PROBLEM :: Copy verbatim only the lines of the material below that run from the line with "Point to the rightmost" to the line with "height=360 pixels. pos(373,3)", both of those lines included.

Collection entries
___

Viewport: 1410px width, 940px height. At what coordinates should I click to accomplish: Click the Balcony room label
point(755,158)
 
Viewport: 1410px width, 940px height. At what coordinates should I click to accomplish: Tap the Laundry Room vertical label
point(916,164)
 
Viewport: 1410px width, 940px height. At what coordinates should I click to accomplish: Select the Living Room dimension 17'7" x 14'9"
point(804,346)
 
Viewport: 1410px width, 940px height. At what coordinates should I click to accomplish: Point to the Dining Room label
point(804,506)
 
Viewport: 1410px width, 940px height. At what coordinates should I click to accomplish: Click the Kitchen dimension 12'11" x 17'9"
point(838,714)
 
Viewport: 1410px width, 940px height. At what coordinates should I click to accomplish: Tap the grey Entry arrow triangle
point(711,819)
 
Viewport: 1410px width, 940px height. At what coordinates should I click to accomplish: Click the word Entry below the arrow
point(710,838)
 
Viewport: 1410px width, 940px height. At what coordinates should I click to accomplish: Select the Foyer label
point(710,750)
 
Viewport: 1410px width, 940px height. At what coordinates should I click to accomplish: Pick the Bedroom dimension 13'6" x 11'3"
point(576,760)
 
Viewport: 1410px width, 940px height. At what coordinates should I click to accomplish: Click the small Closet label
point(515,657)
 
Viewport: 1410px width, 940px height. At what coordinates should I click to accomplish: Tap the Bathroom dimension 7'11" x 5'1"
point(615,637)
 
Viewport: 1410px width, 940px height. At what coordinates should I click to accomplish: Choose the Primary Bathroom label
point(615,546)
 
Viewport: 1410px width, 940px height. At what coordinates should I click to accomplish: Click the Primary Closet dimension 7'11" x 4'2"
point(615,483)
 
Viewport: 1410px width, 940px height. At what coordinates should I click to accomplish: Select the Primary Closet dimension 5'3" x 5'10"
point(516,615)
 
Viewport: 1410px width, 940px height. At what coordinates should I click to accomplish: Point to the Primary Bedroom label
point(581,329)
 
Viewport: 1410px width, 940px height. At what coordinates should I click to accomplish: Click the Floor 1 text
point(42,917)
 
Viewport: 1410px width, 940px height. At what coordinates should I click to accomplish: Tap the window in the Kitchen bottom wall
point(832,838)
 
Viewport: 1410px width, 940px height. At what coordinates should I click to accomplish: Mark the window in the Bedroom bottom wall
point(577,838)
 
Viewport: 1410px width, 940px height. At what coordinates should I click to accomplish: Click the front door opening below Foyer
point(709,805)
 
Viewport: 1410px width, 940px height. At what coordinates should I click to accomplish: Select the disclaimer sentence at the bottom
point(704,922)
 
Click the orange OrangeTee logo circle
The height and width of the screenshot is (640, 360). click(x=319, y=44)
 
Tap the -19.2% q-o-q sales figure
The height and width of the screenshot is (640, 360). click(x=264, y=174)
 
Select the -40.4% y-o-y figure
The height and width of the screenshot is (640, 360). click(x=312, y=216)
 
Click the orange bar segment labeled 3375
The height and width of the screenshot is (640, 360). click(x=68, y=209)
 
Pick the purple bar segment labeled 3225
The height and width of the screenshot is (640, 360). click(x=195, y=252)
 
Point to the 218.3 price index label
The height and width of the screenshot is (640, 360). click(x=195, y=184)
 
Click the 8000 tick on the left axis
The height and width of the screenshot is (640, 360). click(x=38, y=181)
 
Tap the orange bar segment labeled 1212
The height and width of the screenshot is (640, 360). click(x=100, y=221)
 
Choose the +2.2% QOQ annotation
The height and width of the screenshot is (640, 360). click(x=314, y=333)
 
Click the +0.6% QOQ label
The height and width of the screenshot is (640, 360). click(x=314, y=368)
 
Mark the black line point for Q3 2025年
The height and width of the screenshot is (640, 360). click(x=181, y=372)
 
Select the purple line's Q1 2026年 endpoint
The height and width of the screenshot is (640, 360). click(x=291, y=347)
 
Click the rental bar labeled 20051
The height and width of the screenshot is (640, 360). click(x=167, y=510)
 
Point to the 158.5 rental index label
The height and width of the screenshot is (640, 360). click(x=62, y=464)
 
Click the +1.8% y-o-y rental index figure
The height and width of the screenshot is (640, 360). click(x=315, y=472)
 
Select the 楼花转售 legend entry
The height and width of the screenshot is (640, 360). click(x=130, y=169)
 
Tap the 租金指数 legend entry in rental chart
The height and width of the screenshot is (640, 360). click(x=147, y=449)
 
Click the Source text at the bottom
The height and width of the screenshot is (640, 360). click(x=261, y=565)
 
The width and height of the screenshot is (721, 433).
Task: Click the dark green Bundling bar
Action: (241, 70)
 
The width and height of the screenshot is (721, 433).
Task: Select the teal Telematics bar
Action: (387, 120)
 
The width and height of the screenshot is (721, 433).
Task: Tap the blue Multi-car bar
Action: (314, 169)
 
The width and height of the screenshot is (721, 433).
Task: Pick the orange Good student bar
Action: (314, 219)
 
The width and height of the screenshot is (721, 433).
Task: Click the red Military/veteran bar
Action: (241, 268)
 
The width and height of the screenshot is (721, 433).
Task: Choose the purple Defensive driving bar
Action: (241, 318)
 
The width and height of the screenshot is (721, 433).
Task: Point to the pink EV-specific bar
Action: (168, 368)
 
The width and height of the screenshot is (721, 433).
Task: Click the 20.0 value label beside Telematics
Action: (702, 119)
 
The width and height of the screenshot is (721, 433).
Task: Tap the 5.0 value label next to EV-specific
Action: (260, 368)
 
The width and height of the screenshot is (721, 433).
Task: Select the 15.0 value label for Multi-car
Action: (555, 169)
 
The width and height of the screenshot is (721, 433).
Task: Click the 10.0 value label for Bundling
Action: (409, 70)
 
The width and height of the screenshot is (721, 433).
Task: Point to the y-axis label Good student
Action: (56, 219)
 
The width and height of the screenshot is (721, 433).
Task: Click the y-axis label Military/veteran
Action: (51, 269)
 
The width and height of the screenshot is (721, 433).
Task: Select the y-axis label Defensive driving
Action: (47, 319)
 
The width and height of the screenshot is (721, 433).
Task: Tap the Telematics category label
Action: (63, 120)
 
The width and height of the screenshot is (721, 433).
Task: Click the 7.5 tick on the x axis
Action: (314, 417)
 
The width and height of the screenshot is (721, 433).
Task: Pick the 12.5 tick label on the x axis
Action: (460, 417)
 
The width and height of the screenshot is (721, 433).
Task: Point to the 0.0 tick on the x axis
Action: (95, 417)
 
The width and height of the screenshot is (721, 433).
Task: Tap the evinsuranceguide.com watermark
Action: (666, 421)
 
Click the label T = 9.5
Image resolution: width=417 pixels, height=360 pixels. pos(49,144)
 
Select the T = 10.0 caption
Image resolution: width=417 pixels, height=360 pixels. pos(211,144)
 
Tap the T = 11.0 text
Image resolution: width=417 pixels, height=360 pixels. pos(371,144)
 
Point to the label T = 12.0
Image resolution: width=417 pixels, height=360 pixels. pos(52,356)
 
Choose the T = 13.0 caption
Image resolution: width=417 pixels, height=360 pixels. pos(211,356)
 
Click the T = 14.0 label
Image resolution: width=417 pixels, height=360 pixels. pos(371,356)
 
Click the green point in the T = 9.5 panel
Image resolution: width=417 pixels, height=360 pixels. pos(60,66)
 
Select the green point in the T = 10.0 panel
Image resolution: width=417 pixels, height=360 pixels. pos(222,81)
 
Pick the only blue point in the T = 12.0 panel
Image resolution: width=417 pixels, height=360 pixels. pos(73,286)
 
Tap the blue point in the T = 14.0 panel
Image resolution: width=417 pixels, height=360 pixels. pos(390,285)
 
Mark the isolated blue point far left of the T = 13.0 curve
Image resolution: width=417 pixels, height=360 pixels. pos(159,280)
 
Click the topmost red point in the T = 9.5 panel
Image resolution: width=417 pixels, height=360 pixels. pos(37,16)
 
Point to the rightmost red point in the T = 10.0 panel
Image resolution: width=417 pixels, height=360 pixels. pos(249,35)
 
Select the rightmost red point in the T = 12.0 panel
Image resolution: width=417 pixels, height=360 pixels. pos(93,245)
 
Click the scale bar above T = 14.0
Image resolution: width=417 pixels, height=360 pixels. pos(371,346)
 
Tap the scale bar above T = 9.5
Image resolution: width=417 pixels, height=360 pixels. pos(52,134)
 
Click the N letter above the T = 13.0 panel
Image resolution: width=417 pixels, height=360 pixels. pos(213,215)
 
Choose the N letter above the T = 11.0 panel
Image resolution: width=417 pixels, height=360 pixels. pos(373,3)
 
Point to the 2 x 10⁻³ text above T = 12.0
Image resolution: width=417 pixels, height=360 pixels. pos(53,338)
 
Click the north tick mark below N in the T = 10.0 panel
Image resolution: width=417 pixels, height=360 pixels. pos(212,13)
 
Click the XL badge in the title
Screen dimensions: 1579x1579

___

EXERCISE ANSWER ::
Point to the rightmost red point in the T = 10.0 panel
Image resolution: width=417 pixels, height=360 pixels. pos(249,35)
 
Select the rightmost red point in the T = 12.0 panel
Image resolution: width=417 pixels, height=360 pixels. pos(93,245)
 
Click the scale bar above T = 14.0
Image resolution: width=417 pixels, height=360 pixels. pos(371,346)
 
Tap the scale bar above T = 9.5
Image resolution: width=417 pixels, height=360 pixels. pos(52,134)
 
Click the N letter above the T = 13.0 panel
Image resolution: width=417 pixels, height=360 pixels. pos(213,215)
 
Choose the N letter above the T = 11.0 panel
Image resolution: width=417 pixels, height=360 pixels. pos(373,3)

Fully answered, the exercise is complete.